Но в августе немцы, не сумев прорвать наш фронт на главном западном направлении, перенесли свои основные усилия на фланги. На юг были двинуты их 2-я армия и 2-я танковая группа общей численностью до двадцати пяти дивизий, чтобы выйти в тыл нашего Юго-Западного фронта. И тогда наша 21-я армия, в зоне которой и находился наш город, была вынуждена, во избежание окружения, отступить на юг, к Десне, и город, внезапно оставленный нашими войсками, очутился как бы между двумя вражескими клиньями: с запада — 2-я армия, с востока — 2-я танковая группа.
И потому проблема эвакуации встала неожиданно, не все были к ней готовы, многое мы оставили, не успели вывезти, не успели угнать.
Но возможность уехать была. В последние минуты подали эшелоны, люди уезжали, надо было спешить, сразу решать.
Мои родные не решились. Почему? Мать не захотела.
— Я не видела немцев?! — говорила она. — Может быть, не я, а кто-то другой жил в Базеле? Цивилизованный народ, культурная нация, приличные люди. Вы бы посмотрели; как они ходят в свои кирхи, как чтут покойников, — каждое воскресенье идут на кладбище в черных костюмах, в начищенных штиблетах, в руках черный зонтик. Может быть, мне все это почудилось? И зачем вам Швейцария? Вот вам Иван Карлович, вот вам Станислава Францевна, тоже немцы; вы можете сказать о них плохое слово? А колонисты? Вас колонист обманул когда-нибудь хотя на копейку? Все, что о них говорят, — выдумки. Они убивают женщин, стариков, детей? Покажите мне, кого они тронули здесь в восемнадцатом году.
Так говорила моя мать. Ее уже нет на этом свете, и не будем судить ее слишком строго. К сожалению, так думала не одна она.

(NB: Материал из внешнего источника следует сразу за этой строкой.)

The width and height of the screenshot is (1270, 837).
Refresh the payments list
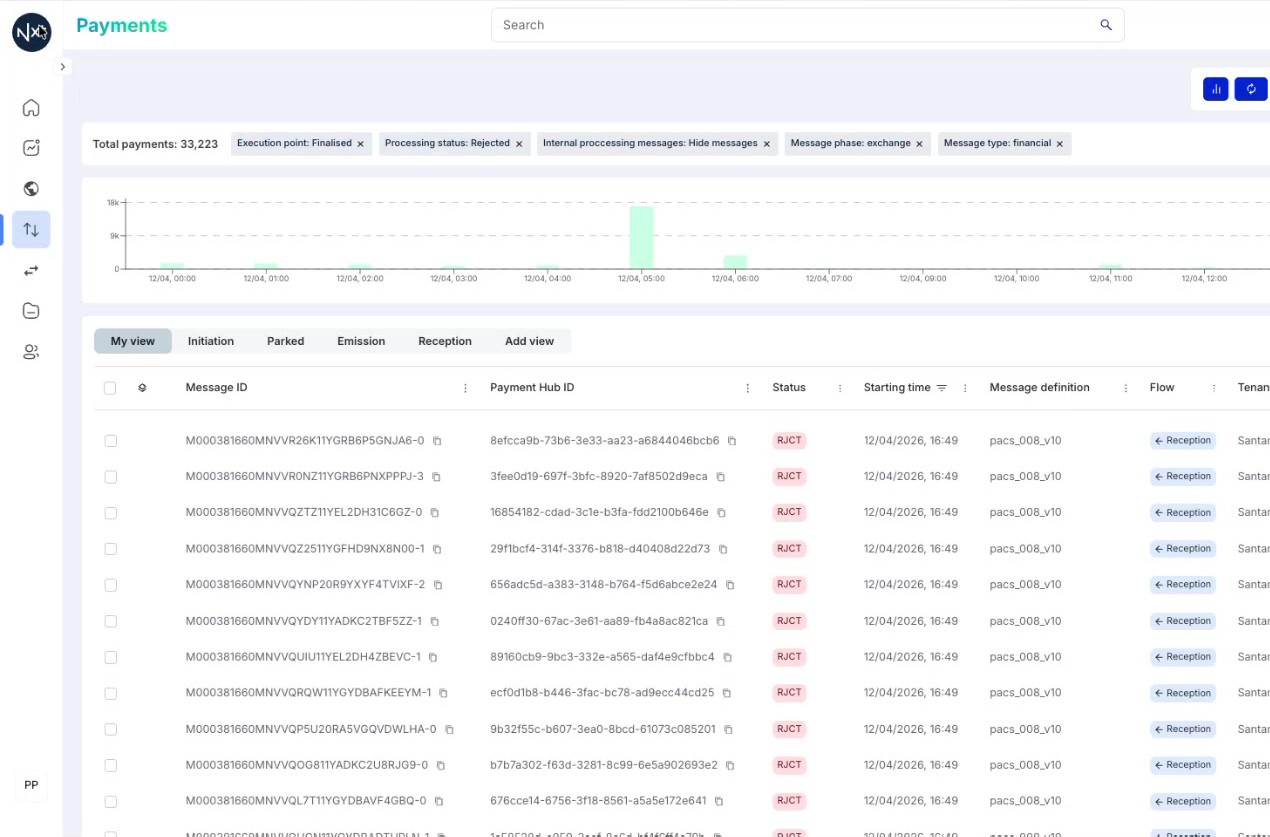tap(1250, 89)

Дедушка тоже не захотел уехать. Восемьдесят один год, бабушке семьдесят шесть. Эвакуация? Быть для всех обузой? Дедушка был гордый и бесстрашный старик, никогда ни от кого не бегал, родился и вырос на этой земле, перенес много всяких невзгод и готов был встретить новые. Он не уехал. Дядя Лазарь говорил, что надо уезжать, но прорассуждал, профилософствовал — и никуда не уехал, слабый человек.
Что касается дяди Иосифа и его жены, то они не могли расстаться со своим добром, надеялись откупиться, их погубила жадность.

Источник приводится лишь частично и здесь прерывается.